そもそもこの家にいる全員が洋服ではないか。

「じゃあ着てみる?確か元奥さんが置いていった着物があるような…」

「いえ。遠慮します」

何故ナチュラルに女性物を着させる気でいるのだ。
男性ならば袴だろう。どうせ自分が来ても七五三にしかならないだろうが。
理事長は心底落ち込んだ様子で残念と呟いた。
彼は娘が欲しかった、娘が欲しかったと口癖のように言うが、それなら若い女性とお付き合いでもしたらいい。奥さんとは別れているし、不貞行為にはならない。
自分は男で、娘の代わりはごめんなのに、理事長はなにがいいのか、この顔をひどくお気に入りのようだ。

「そういえば、今年は拓海や涼は来ないのかな」

「たぶん今年は来ない」

「なんだ。
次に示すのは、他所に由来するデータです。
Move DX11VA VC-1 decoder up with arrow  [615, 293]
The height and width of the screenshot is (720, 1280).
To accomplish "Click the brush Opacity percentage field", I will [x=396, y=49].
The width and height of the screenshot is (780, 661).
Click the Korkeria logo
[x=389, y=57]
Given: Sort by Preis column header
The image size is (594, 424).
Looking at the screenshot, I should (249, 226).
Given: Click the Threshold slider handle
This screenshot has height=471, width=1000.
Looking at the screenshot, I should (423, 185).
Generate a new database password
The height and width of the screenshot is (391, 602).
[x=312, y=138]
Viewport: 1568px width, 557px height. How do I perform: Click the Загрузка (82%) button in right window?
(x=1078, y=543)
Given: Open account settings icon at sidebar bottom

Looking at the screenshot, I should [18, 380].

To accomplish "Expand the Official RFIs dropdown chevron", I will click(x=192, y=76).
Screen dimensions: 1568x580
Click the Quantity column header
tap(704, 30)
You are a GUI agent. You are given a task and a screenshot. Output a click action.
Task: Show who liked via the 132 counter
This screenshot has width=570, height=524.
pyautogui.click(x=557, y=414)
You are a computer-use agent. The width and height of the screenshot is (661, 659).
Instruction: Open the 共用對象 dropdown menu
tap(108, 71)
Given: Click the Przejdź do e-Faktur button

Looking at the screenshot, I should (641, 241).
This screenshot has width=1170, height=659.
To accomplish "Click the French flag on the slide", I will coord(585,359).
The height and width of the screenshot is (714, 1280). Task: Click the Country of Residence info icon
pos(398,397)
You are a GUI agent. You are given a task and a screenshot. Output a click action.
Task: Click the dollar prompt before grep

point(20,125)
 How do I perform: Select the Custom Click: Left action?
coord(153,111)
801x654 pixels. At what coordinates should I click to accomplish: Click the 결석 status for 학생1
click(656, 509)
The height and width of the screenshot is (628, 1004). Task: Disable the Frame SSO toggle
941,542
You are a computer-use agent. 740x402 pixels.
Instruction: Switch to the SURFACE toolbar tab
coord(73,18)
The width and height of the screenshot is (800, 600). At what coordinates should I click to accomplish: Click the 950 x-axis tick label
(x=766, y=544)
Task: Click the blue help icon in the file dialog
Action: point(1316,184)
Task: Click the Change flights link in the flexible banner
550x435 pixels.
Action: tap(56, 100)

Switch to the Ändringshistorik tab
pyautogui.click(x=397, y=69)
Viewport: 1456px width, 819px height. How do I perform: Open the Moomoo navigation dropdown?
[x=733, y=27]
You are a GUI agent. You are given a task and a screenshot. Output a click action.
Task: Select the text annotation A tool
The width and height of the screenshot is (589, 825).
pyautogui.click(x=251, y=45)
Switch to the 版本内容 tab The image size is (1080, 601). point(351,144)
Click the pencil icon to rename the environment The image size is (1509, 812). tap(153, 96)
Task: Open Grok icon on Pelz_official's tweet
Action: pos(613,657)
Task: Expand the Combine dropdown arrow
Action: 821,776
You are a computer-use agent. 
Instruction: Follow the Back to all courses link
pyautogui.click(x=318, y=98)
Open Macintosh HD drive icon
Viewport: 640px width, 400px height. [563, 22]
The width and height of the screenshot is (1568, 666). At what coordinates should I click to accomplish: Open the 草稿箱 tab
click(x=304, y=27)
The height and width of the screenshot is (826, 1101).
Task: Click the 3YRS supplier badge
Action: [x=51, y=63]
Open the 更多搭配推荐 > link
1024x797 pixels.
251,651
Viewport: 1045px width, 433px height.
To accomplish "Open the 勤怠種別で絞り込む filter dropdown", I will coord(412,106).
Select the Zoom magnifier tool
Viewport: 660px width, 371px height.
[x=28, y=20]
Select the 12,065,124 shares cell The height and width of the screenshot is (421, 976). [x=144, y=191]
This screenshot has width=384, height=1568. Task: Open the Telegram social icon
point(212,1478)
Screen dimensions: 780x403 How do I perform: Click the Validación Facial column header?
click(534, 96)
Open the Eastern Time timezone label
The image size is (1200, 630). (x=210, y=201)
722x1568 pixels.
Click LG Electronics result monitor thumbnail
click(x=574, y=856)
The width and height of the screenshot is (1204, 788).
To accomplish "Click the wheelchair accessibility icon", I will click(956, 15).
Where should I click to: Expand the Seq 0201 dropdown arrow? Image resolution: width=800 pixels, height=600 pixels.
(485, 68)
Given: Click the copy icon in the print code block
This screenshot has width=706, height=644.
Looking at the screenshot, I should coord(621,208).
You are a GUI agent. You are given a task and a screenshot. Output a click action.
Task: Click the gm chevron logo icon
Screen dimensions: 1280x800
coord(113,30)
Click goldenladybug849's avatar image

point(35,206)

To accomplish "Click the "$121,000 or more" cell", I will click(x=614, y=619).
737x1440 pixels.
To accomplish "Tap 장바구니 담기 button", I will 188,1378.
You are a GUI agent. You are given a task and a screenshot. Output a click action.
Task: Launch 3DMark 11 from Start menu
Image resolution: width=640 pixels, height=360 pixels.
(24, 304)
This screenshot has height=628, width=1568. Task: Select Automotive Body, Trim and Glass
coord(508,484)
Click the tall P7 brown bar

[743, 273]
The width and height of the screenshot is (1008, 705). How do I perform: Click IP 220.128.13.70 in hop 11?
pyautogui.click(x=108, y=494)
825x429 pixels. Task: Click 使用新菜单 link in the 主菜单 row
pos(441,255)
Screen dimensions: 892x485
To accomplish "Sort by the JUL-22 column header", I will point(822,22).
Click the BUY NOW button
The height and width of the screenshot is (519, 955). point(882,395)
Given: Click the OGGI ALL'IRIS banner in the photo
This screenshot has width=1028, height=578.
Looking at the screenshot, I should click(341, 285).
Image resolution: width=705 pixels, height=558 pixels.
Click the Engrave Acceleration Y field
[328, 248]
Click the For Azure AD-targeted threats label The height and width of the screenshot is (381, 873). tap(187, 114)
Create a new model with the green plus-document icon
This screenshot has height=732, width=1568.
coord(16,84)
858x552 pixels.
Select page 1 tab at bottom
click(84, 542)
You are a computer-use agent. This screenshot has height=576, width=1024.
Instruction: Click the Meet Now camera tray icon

毎年恒例の挨拶周りという名のたかりも終わりか。なんか寂しいね」

香坂先輩と楓は冬休み中に元の鞘に収まったらしい。
連絡を受けたときは不覚にも泣きそうなくらい嬉しかった。
離れていた時間を埋めるように香坂先輩は楓を一分、一秒でも離さないだろう。
人騒がせな二人を思い浮かべて笑みが零れた。
終わりよければすべて良し。二人にはその言葉がお似合いだ。
些細な気持ちの擦れ違いも、巡り巡って大きな別れとなる。恋や愛はそんな擦れ違いの積み重ねで呆気無く崩れていく。
楓たちを見て勉強になった。気持ちは言葉にしないと伝わらない。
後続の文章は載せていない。